Впрочем, не обходилось и без эксцессов. Однажды Чума зло прошёлся по поводу некоторых придворных дам, весьма любвеобильных. Герцог нашёл, что шут зарвался, и с хохотом разрешил синьорам Черубине ди Верджилези и Франческе ди Бартолини отхлестать Песте за наглость. Шут послушно вытащил из сапога кнут и покорно обнажил спину, выразив готовность получить сотню ударов от всех статс-дам и фрейлин, потребовав лишь, чтобы первый удар ему нанесли главная распутница и самая большая дурочка двора, предлагая, если выйдет спор о первенстве, просто метнуть жребий. В итоге наглец несколько минут простоял полуголый под хохот придворных и яростными взглядами дам, потом, кривляясь, заявил герцогу, что замёрз ждать наказания.

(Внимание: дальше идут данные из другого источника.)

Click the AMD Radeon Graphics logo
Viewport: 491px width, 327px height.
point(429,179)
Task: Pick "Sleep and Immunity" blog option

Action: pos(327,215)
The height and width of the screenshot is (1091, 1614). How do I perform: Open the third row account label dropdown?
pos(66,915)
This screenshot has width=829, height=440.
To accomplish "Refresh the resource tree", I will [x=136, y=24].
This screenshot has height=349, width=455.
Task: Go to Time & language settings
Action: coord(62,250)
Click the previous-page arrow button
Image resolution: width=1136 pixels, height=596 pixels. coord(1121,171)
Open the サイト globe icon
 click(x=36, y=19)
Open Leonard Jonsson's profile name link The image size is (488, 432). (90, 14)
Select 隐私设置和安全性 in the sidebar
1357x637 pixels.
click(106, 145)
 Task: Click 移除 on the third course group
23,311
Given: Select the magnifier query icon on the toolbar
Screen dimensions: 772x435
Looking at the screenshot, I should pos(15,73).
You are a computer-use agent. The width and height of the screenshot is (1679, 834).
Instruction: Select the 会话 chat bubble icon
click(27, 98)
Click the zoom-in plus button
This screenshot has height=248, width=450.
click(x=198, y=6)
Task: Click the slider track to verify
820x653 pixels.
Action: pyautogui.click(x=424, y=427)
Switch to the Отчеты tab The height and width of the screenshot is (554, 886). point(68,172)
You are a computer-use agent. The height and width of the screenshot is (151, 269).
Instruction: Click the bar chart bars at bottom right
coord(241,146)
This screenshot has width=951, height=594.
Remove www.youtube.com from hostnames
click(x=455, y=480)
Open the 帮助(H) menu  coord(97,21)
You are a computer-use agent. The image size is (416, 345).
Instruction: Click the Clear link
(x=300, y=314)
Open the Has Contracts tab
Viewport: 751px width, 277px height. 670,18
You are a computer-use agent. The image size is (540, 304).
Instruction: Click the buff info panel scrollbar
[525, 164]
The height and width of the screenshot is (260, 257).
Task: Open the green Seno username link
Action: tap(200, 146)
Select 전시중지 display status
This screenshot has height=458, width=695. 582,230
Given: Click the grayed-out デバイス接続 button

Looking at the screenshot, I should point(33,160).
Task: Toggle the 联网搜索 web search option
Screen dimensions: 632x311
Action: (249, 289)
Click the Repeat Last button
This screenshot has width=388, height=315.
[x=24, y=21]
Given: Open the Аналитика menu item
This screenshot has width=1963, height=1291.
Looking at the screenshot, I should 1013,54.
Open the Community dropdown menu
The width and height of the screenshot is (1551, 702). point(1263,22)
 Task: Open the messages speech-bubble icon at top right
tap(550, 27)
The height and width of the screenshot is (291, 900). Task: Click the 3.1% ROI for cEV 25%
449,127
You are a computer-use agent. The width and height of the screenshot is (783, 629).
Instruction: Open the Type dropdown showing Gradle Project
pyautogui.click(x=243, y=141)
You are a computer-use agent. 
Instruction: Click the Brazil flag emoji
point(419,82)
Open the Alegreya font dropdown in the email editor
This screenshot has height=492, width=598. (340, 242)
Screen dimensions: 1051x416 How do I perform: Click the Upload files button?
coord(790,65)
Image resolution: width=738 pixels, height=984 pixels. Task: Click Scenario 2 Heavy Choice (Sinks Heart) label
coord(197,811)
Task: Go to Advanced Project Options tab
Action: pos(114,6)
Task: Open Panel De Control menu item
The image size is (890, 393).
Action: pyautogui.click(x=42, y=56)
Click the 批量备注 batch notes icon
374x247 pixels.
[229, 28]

Сенешаль Антонио Фаттинанти и референдарий Донато Сантуччи, хранитель герцогской печати Наталио Валерани, секретарь его светлости Григорио Джиральди, главный церемониймейстер двора Ипполито Монтальдо и интендант Тиберио Комини составляли при дворе "старую гвардию". Наталио Валерани любил поспорить с Григорио Джиральди об античной литературе, оба были членами "философского кружка" регулярно собиравшегося для дебатов на площадке у башни Винченцы. И все они любили разговоры о "добрых старых временах", вели въедливые споры о геральдике, и часто медитировали над родословными древами старых родов Урбино и Пезаро, часами обсуждали события давно минувших дней. Их сыновья Алессандро ди Сантуччи, Джулио Валерани и Маттео ди Монтальдо были непременными участниками турниров и охотничьих забав герцога и слыли молодыми сердцеедами.
Приличным человеком, никогда не влезавшим ни в какие интриги, был лейб-медик двора Бениамино ди Бертацци, протеже Чумы, сам он дружил с Амедео Росси, архивариусом герцога, замкнутым книжником и философом. Оба они часами обсуждали в библиотеке события былого, листали ветхие рукописи и даже проводили некоторые литературные изыскания. Порой к ним присоединялся и шут Песте.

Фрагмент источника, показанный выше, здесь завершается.